Most Software Developers are Amateurs

Gregory Leman
Software Grognard
Published in
3 min readMay 2, 2022

Ben “The Hosk” Hosking has an excellent article titled “Software development is a loser’s game

In it, he makes the claim:

“I estimate 80 percent of software developers are amateurs and 20 percent professionals.”

He then goes on to define amateurs as being developers that don’t like widely accepted best practices.

But there’s another way to look at this. Uncle Bob posits that the number of programmers has been doubling every five years. Given the number of self-taught programmers being churned out due to access to online resources, this number might be even greater. This means that at any given time, roughly half of our current pool of programmers has less than five years of experience. 75% will have less than 10.

Another factor at play is what I call the Expectations Vs Experience relationship.

When you are first starting out, everything seems possible. You don’t know what you don’t know. Your estimates of what it takes to do something are usually wildly off. You haven’t been burned by the perils of software projects yet. You haven’t had to work with a team. They didn’t teach you about the best practices The Hosk talks about at your code camp or even your top university. You know how to code and you’ve got youthful exuberance. Those bothersome practices such as code reviews, SOLID design, and standard just seem stupid and in the way of pouring out code on caffeine and adrenalin.

As you gain experience, your expectations of what can be done fall like a rock. You’ve been burned a few times. Perfectly good projects have resources yanked away halfway through. You’ve learned about the corner case. You’ve learned that users often have no idea what they really want. Coding under unreasonable deadline pressures can cause tiny mistakes that become incredibly painful. You start to gain respect for those best practices because you’ve seen what happens when they are ignored.
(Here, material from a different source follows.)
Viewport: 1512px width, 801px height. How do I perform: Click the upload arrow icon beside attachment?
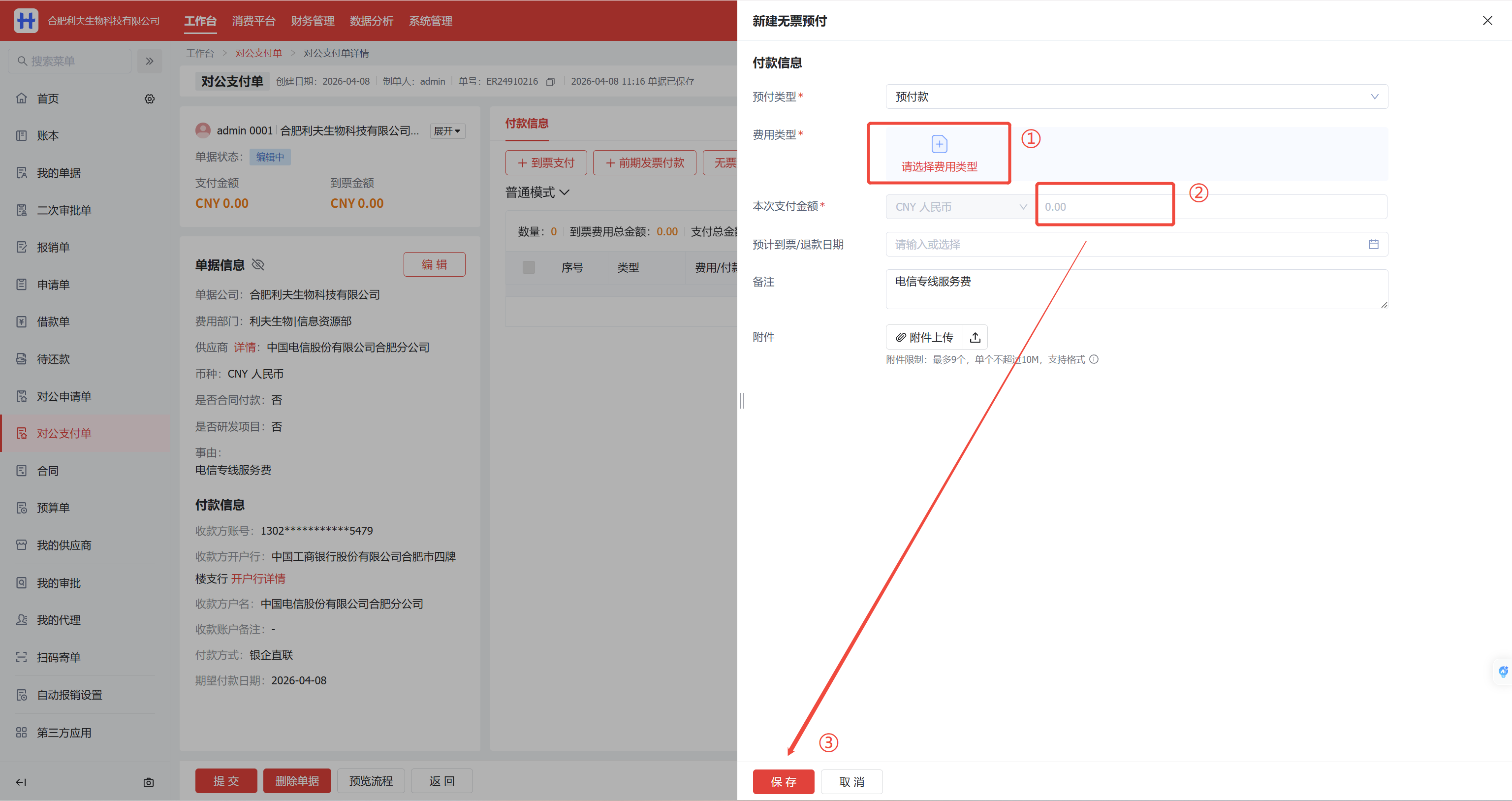pyautogui.click(x=975, y=337)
At the bottom of the curve is when you think everything is impossible.

This is where a lot of developers burn out.

If you survive and get enough experience you start to follow those best practices. Now you’re gaining confidence in what can be done. It’s rare that you run into a problem that you at least haven’t seen some variant of before. Eventually you end up at the top of your game and your expectations of what can be done are very high, but tempered with the knowledge of what it takes.

I remember listening to a post-game interview with Dean Smith after they had lost a game. He was asked why with superstar freshmen he played his seniors in the final minutes of the game. His answer was “I like seniors. They know our system.” Then again, there’s the old joke “What coach either college or the NBA was able to hold Michael Jordan to under 20 points a game? Dean Smith.”

I like experienced developers who have gotten past the burn out stage and are on the other side of the experience curve. But if our industry is going to avoid devolving into a complete mess, those seniors need to step up and help the juniors. Those best practices are important.

By far, one of the most destructive influences in our industry right now is the idea that older programmers become outdated. They’re too expensive. They have too many demands for work-life balance. A self-taught 25-year-old willing to work 80-hour weeks is the best bang for the buck. This is the same idea that you can win a championship with a team of rookies. Sure, it’s possible, but the best teams have a mixture of rookies and veterans.

There’s also the rampant idea among less experienced developers that they know everything. I also was once young and stupid. It’s up to the seniors to help out the juniors and show them the way, but it’s also up to the juniors to take the advice. Unfortunately, most people have to get hit in the head with a proverbial frying pan a few times before it takes. At least that’s the way I was.

The Hosk is right about the 80/20 rule, but it’s not that most people are just amateurs and we should design our methodologies and practices around that.

The real answer is that we need to turn our amateurs into professionals.